(EXTRAIT DU TEXTE):
□ □ □ □ □

L’ennemi vaincu, au prix de cruelles pertes, Kal décide de quitter le Cirque pour la capitale, Leck, qu’il soupçonne d’être tombée aux mains de l’ennemi. En chemin pour cette guerre, Daan apprend comment les Krols ont trahi et rejeté leur Roi 15 ans plus tôt. Entre revanche et devoir, Kal va néanmoins affronter les Palocks et leurs magiciens pour libérer son peuple.



D’une bataille à une autre, le Grand Kal et ses généraux retrouvent leur stature d’antan. Daan, par sa fureur au combat, et une vilaine coupure à la tête, hérite du surnom de « le rouge ». Les Belecks affrontent un magicien armé d’un bâton qui projette des billes de métal - piètre magie. Puis ils libèrent Leck grâce à un passage secret négligé des assaillants comme du conseil qui avait remplacé le roi. Kal n’a que faire de ces usurpateurs, que déjà arrivent d’anciens alliés, les Vélins et les Fradins, chassés de leurs îles respectives par les troupes palocks. On négocie, on s’organise pour nettoyer une île après l’autre, en profitant les avantages de chacun : les soulines des Vélins, mouettes géantes - à défaut de dragons-, et la flotte de guerre des Fradins. Grâce à leur union, leur vaillance, la trop grande confiance en soi de leur ennemi, mais aussi en faisant fi des anciennes querelles et en unifiant tous les Krols sous la même bannière, ils vont vaincre un adversaire, 20, 50 fois supérieur en nombre.
Et c’est à peu près tout.

Olivier Martinelli est un auteur de polar, qui s’est mis à la fantasy pour faire plaisir à son grand fils, dont il reprend le prénom pour son jeune héros et narrateur. Néanmoins, il apparaît très vite qu’il n’a qu’une connaissance superficielle du genre (il le dit lui-même dans cette interview sur ActuSF), et qu’un maigre talent pour raconter une histoire. Car cette campagne des Belecks pour libérer leur île puis celles de leurs alliés vire très vite à une longue et morne litanie, égrenant le nombre de pertes dans chaque camp, torchant des batailles en un paragraphe avec la concision et l’esprit de synthèse d’un journaliste AFP couvrant un conflit lointain. Les scènes épiques se confondent de plus en plus avec une partie de « Risk » ou d’un jeu de figurines. La plupart des batailles sont pliées en deux coups.

□ □ □ □ □

(INFORMATIONS AFFICHÉES):
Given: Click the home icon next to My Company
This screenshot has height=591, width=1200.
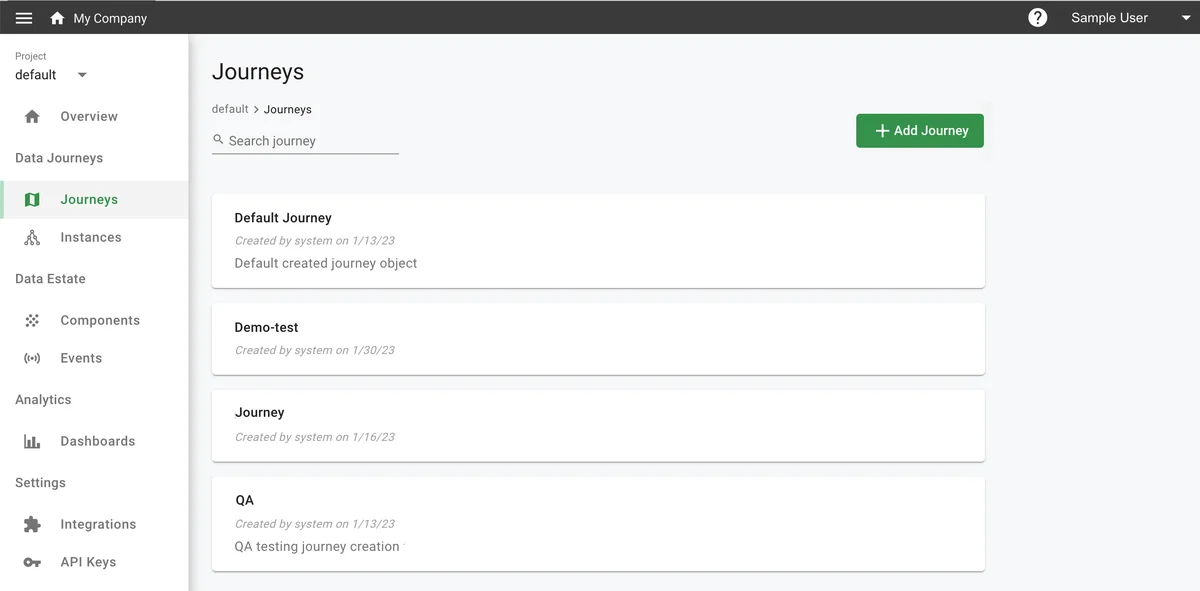Looking at the screenshot, I should [x=57, y=17].
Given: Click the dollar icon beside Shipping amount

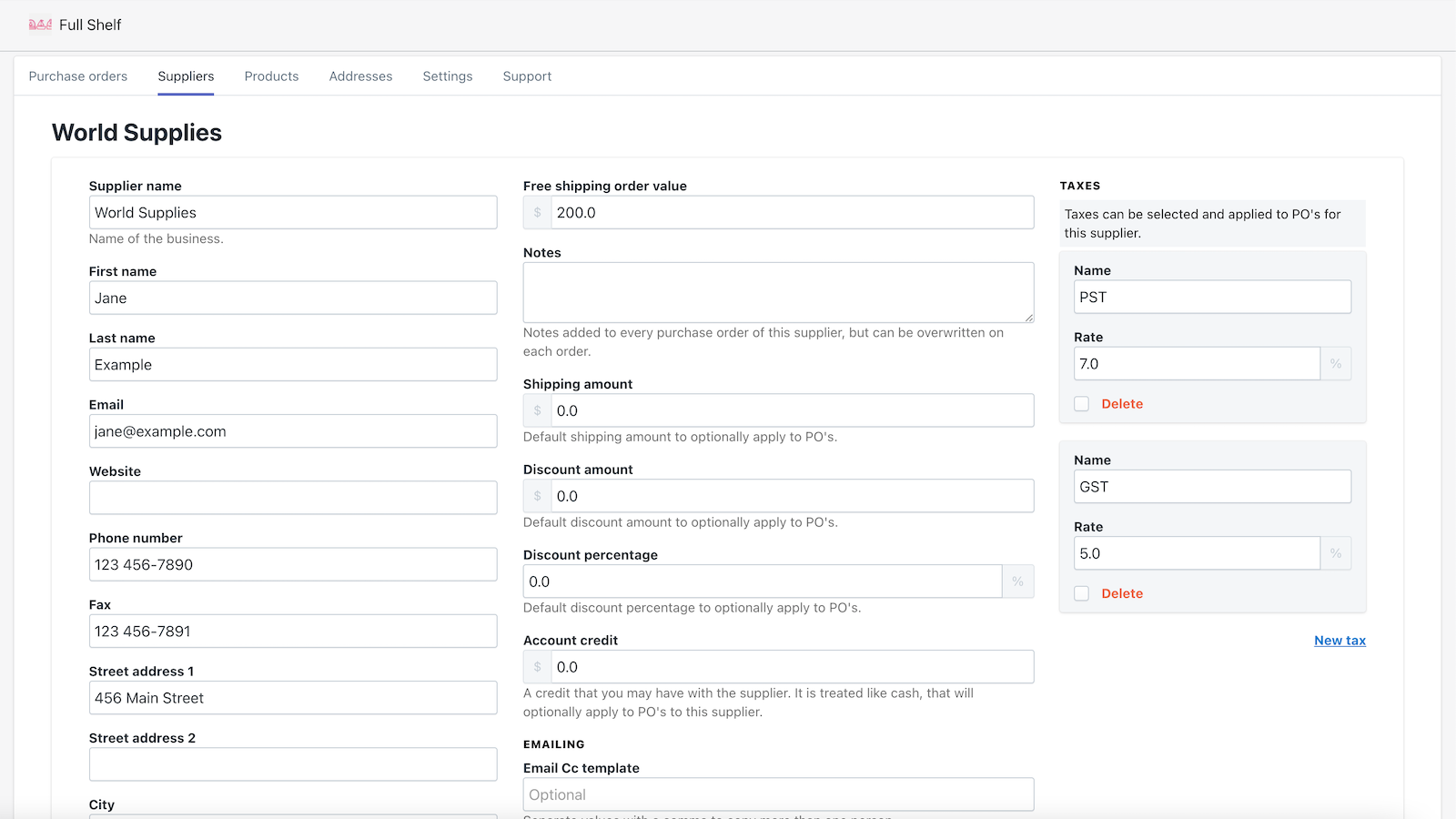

□ □ □ □ □

(DÉTAIL DE LA CONSIGNE):
Répondez s'il vous plaît à ces questions sur l'extrait, une réponse par ligne, numérotée comme sa question.
1. Combien d'années plus tôt les Krols ont-ils trahi et rejeté leur Roi ?
2. Quel surnom Daan reçoit-il, et pour quelles raisons ?
3. Pour faire plaisir à qui Olivier Martinelli s'est-il mis à la fantasy ?

(CORRIGÉ DE L'EXERCICE):
1. 15 ans plus tôt.
2. « Le rouge », en raison de sa fureur au combat et d'une vilaine coupure à la tête.
3. À son grand fils.